Clearly there is a deadlock risk due to the interaction with syncExec. We can handle this risk in the same way that we handle it in Eclipse 2.1. By ensuring the core locking mechanism and the SWT synchronizer are aware of each other, we can avoid potential deadlocks by servicing syncExecs in the UI thread in the case where the UI thread is waiting on an acquired lock.

Not allowing locks in the UI thread would also help improve UI responsiveness. If the UI thread is waiting on a lock, it cannot be processing the event queue, and thus the UI will fail to paint.

If we don't allow locks in the UI thread, then we can easily add the extra restriction that locks must be acquired from within the context of currently running jobs. This would give us a story for cleaning up misbehaving locks. I.e., if someone acquires a lock but fails to release it, we can release it automatically when the job completes.

Reasons for "Yes":

The main drawback is that this would be unweildy to program with. Some operations that acquire locks may actually be very fast. Forcing the UI to fork a job every time a lock is needed may be overkill in many cases. If third party code is called from the UI, the caller may not know if locks will be acquired deep down in the call stack. To be defensive, the UI would have to fork jobs whenever third party code is called.

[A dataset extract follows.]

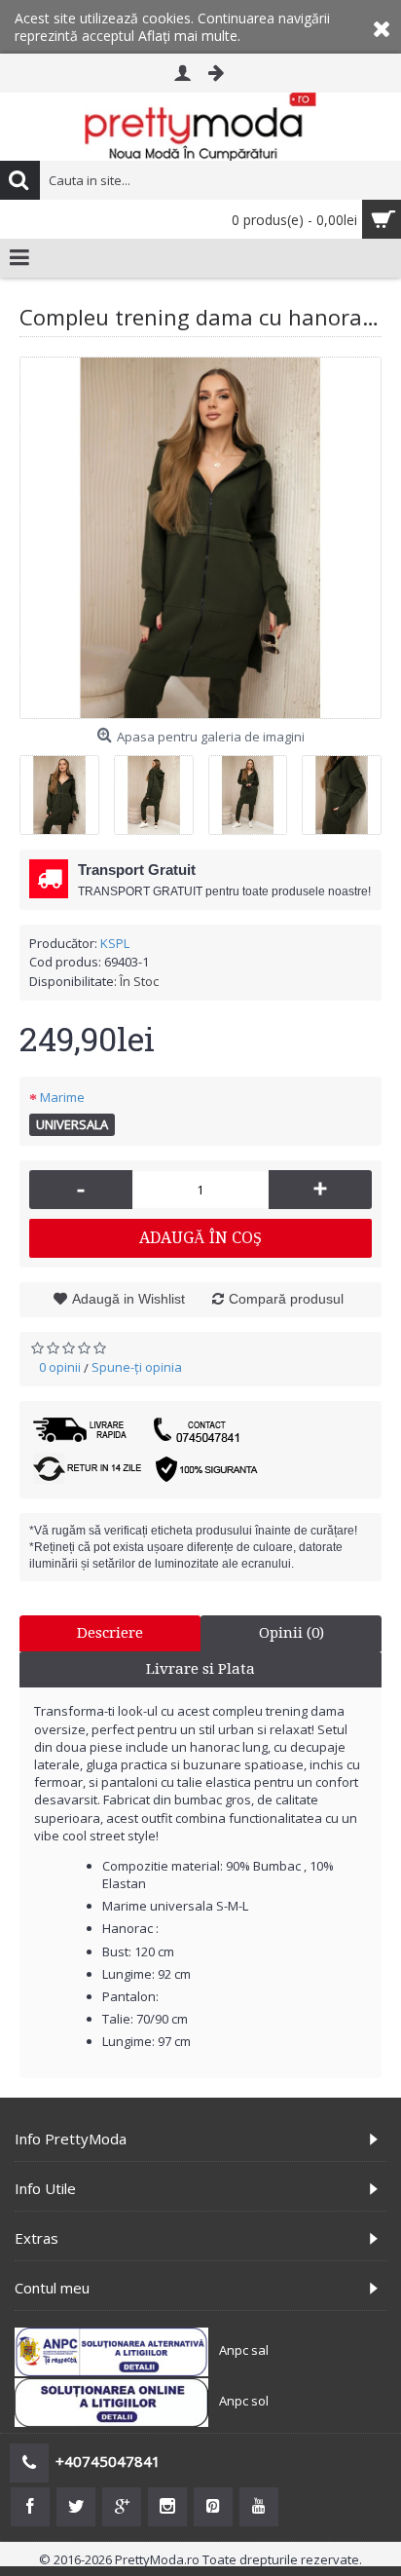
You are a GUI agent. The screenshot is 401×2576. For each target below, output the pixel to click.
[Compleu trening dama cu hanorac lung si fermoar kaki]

Another problem is how this rule would be enforced. Throwing an exception when the UI thread attempts to acquire a lock would result in unacceptable runtime errors.

Do we expose locks?

Do we allow third party clients to directly acquire, for example, the workspace lock? The answer to this question must be "No", if we don't have the restriction that jobs be acquired within running jobs. Otherwise, we would have no way of cleaning up locks that clients acquire but fail to release. Is this acceptable? Do we know of any cases where clients will need to acquire the workspace lock, given that we have a system of rules to prevent conflicting jobs from running concurrently?